Amy is a friend of mine in real life, so this post today is extra special. She is one of those beautiful, genuine girls who you hope to be even a little bit like. She has three adorable little ones and lives with them and her carpenter husband just two minutes from my house. Trust me, you want to know Amy. Her blog is just the right mix of honest, deep, fun, and house-y. Visit her at Playing Sublimely and you’ll see just what I mean. But first, listen as she tells her story . . .
Love. I’ve always thought it to be fictitious, something to be found inside the pages of an old book with tattered corners. Or maybe something that flows through the notes of a great symphony and falls only on the ears of pretenders. Perhaps love was nothing more than a movie, a scene, a story, an idea for actors to portray. Deep, true love had always felt just beyond the reach of my fingertips, and for so long I pretended to accept it’s intangible existence.
I longed for a love story, yet grieved it’s absence like only a true prodigal daughter could.
I’m uncertain of the exact stage of life that my longing for love began, but I think it may fall somewhere between Robin Hood telling Maid Marian he would die for her, and Mr. Darcy’s profession of love to Ms. Elizabeth in Pride and Prejudice. For years it masked itself behind false interpretations: she’s just boy crazy. It showed itself in less than desirable ways, and always left my heart longing for something deeper, something truer, or at least just something less false.
And so there were regrets, and tears, and heartache. And then for awhile, there was nothing. Just numbness. Numbness to everything and everyone because that was less painful (but not really). And then came my declaration of independence. If I couldn’t have more of what my heart longed for, then I would “gladly” seek less. So for awhile, I dwelled in the world of less, and I sank.

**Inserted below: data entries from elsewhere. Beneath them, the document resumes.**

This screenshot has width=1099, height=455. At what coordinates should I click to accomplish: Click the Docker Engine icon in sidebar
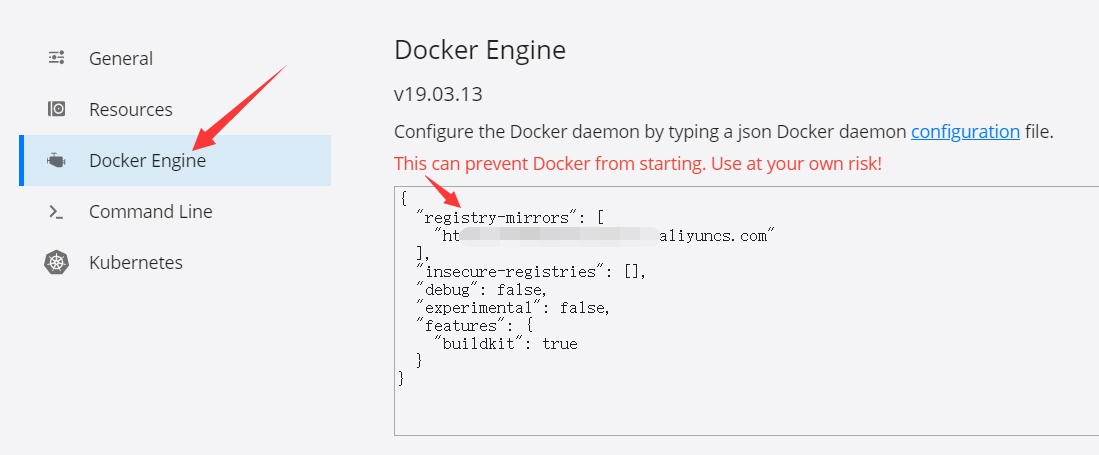pyautogui.click(x=57, y=161)
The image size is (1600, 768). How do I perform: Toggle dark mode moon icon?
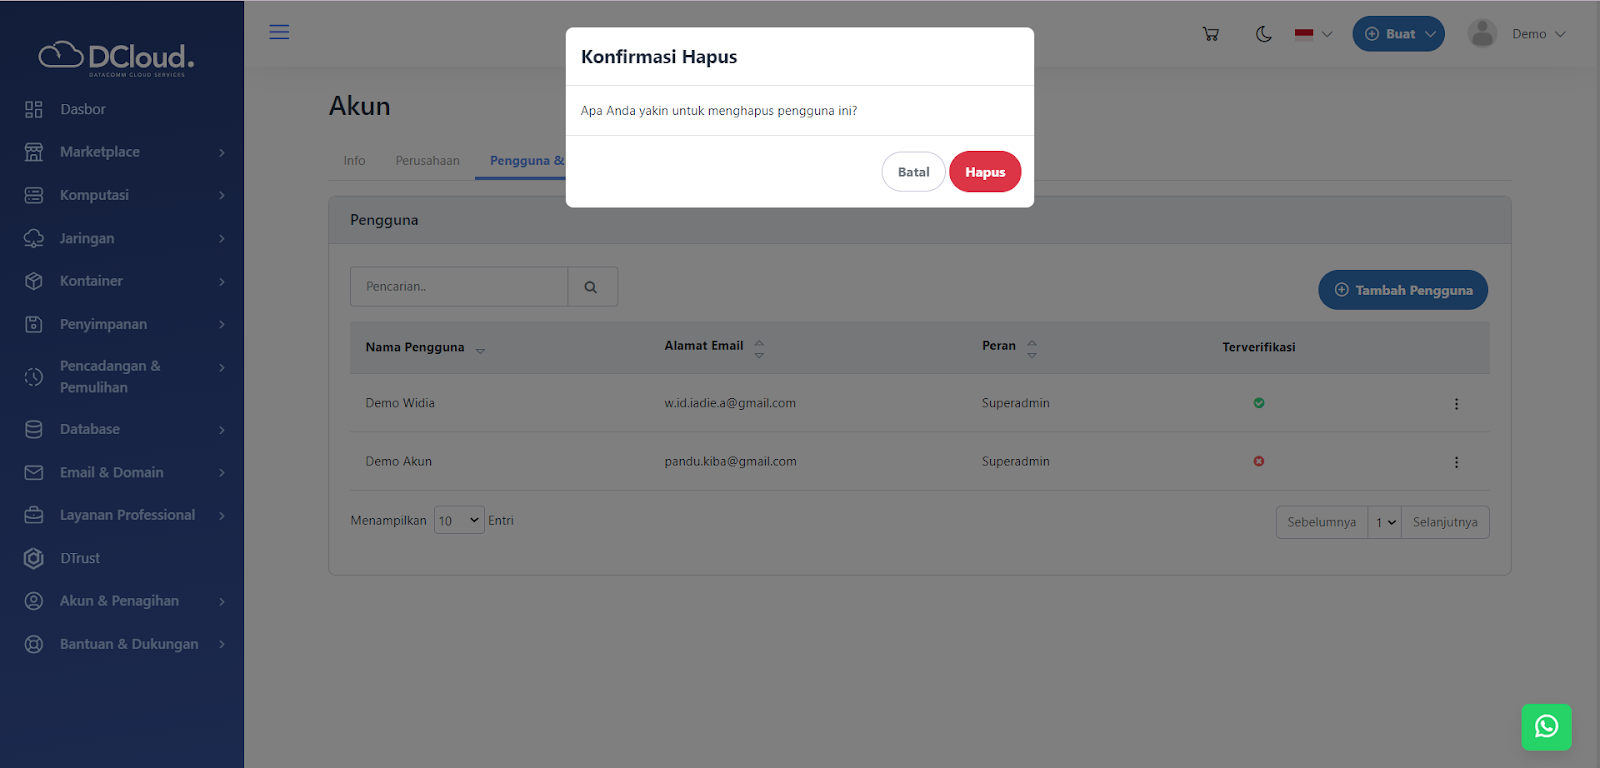[1264, 34]
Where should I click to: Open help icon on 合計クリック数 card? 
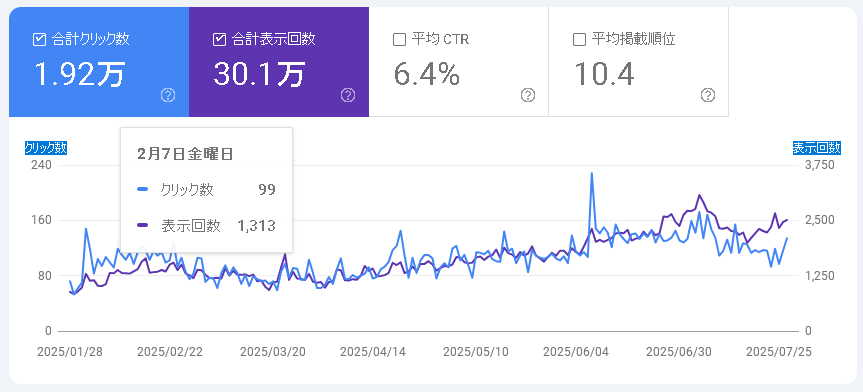(x=168, y=96)
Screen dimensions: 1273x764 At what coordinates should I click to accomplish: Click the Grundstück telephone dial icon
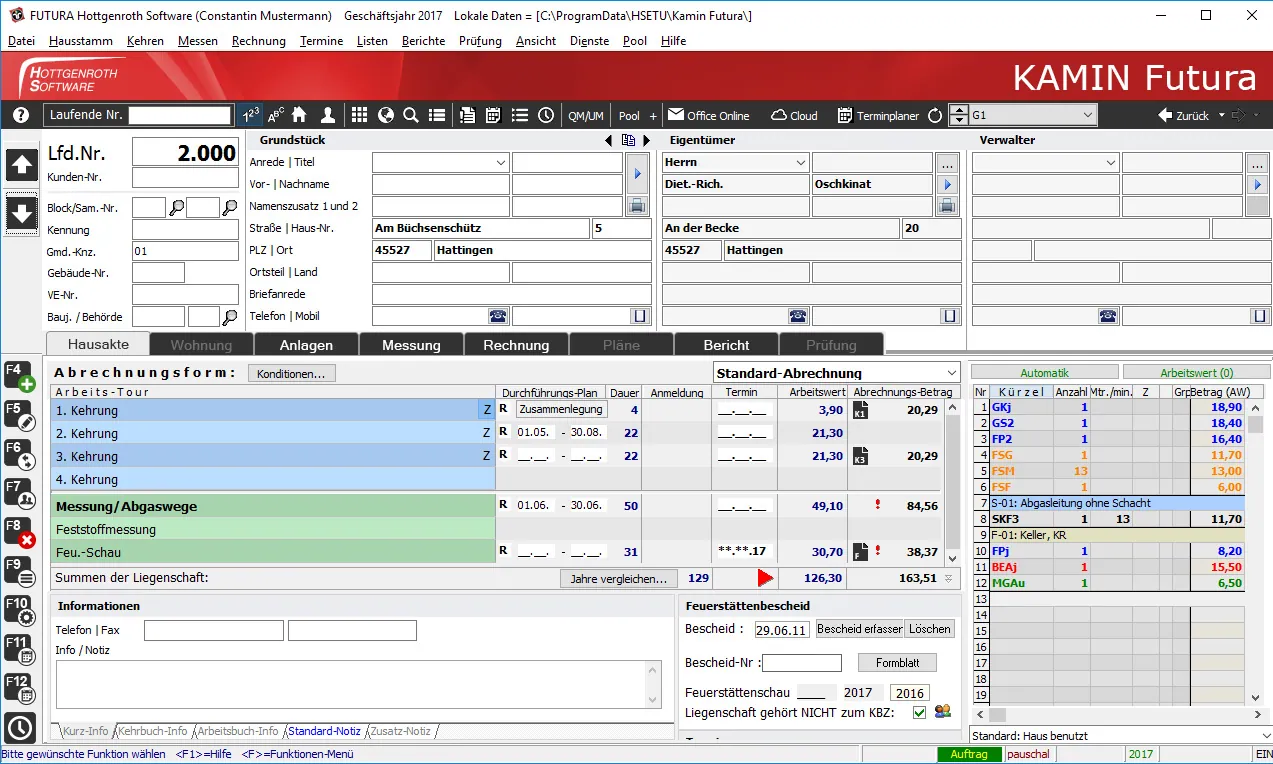coord(497,316)
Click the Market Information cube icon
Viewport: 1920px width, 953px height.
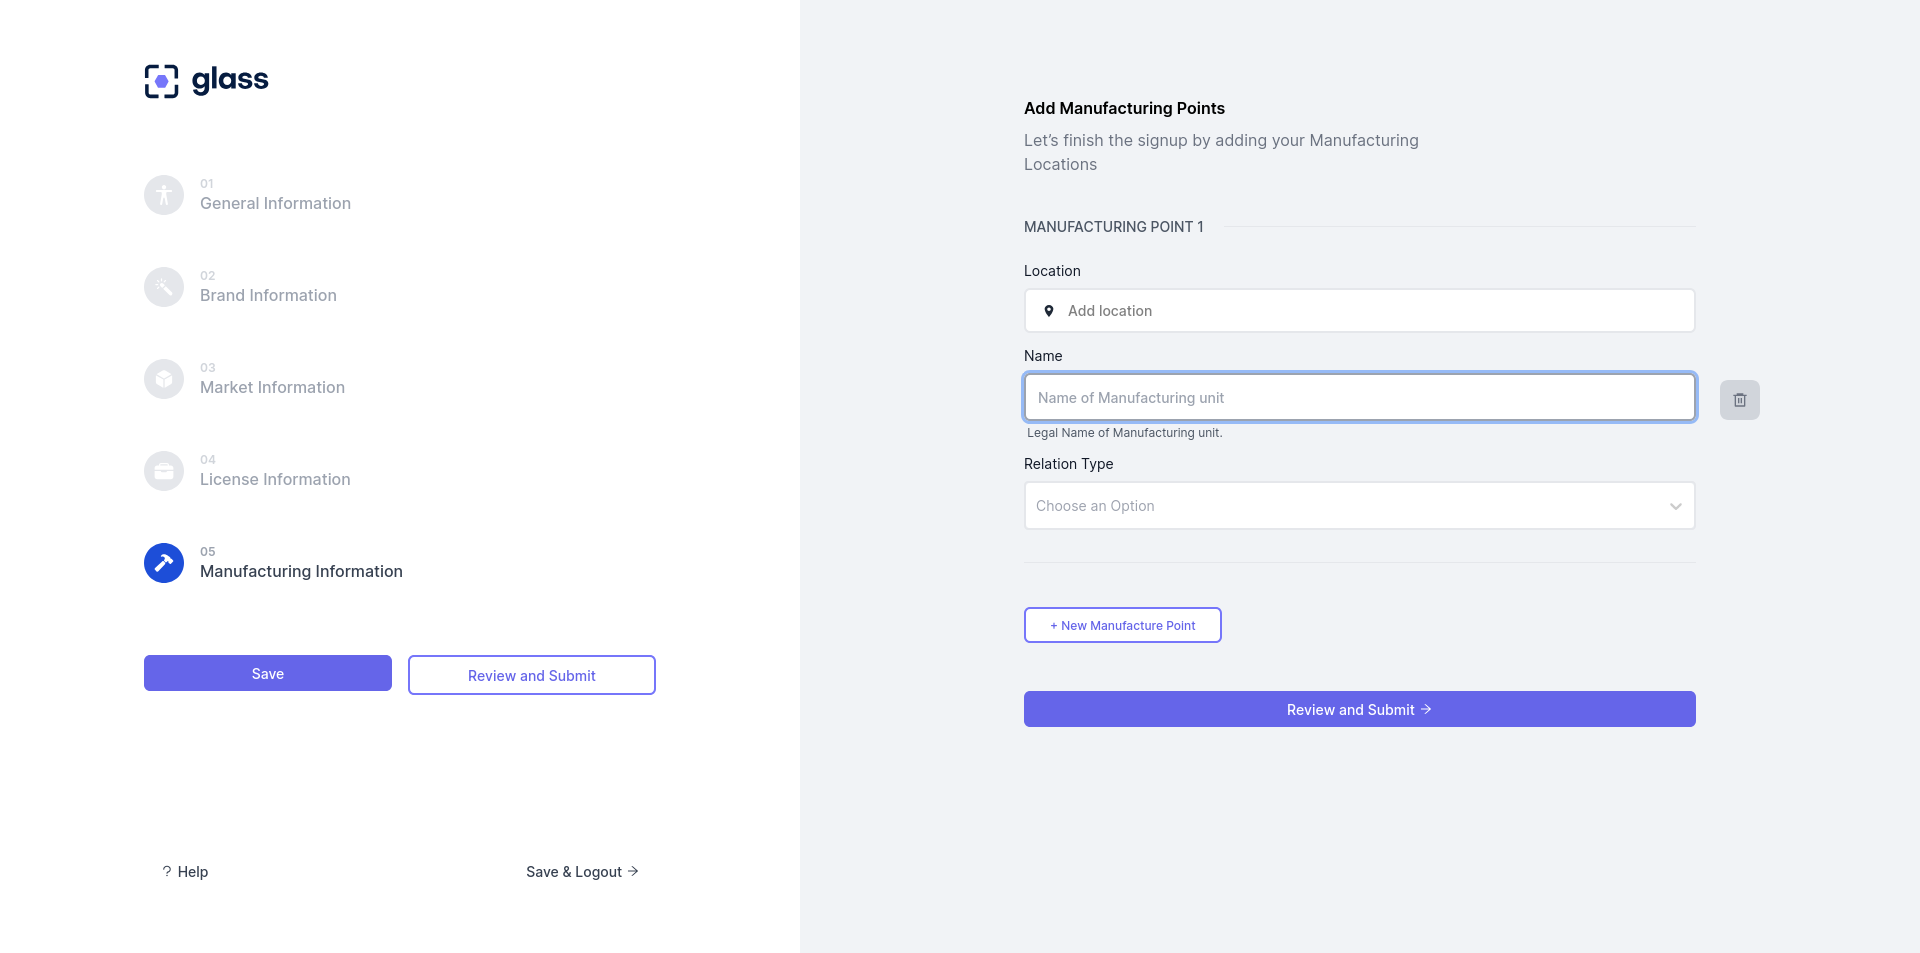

Then, one day in the midst of this pit of sand, I met a Man. He didn’t seem shaken by the numbness or the brokenness, and He didn’t shy away from my bruised heart. He whispered things about my loveliness in a way that no one had ever spoken of me, in a way that made me think He meant it. He didn’t speak of my shortcomings (though I reminded Him of them daily), He didn’t dwell on my past, but instead spoke of a promise for the future. I didn’t believe Him for the longest time, sometimes I still don’t believe Him entirely. But still, He pursued me. He even fought for me. Because there were days when I knew that there was a battle raging in me. A battle between Truth and the Liar.
The Liar had always thought he had won in the past, he even assummed I was his bride. All until the proposal. All until the Groom got down on his knee…or more specifically, spread wide his arms and laid down on a cross. The heavens fell silent in awe of the horror, the sacrifice, the love. It was finished. The battle was done, the proposal was made, and there Love stood victorious outside a tomb.
As it turns out, there was nothing fictitious about Love after all. Love is real, Love is alive, and Love got down on one knee before me. And when The Groom asked for my hand in marriage, I said yes. I said yes because He showed me I was not meant for a world of less, a world where the ground was sinking. He showed me I was actually created for so much more. I was created for Him, to give Him glory, to be His bride, and that He had come to lay his life down for me. And for you.
I never knew why I so loved a love story until I met Jesus. I was created and placed on this earth to worship the one who adores me. What a love story, complete with a Savior on a white horse, and a bride in a clean, white dress.
“Let us rejoice and be glad and give him glory! For the wedding of the Lamb has come, and the bride has made herself ready. Fine linen, bright and clean, was given her to wear.”
There is enduring romance in the truth that the Son has asked the Father for your hand in marriage. The King is down on one knee holding a ring that will never end. He has made His proposal. He has prepared a white dress for you, and you have been invited to the wedding supper of the Lamb. He patiently awaits your response, and longs to hear you say I do.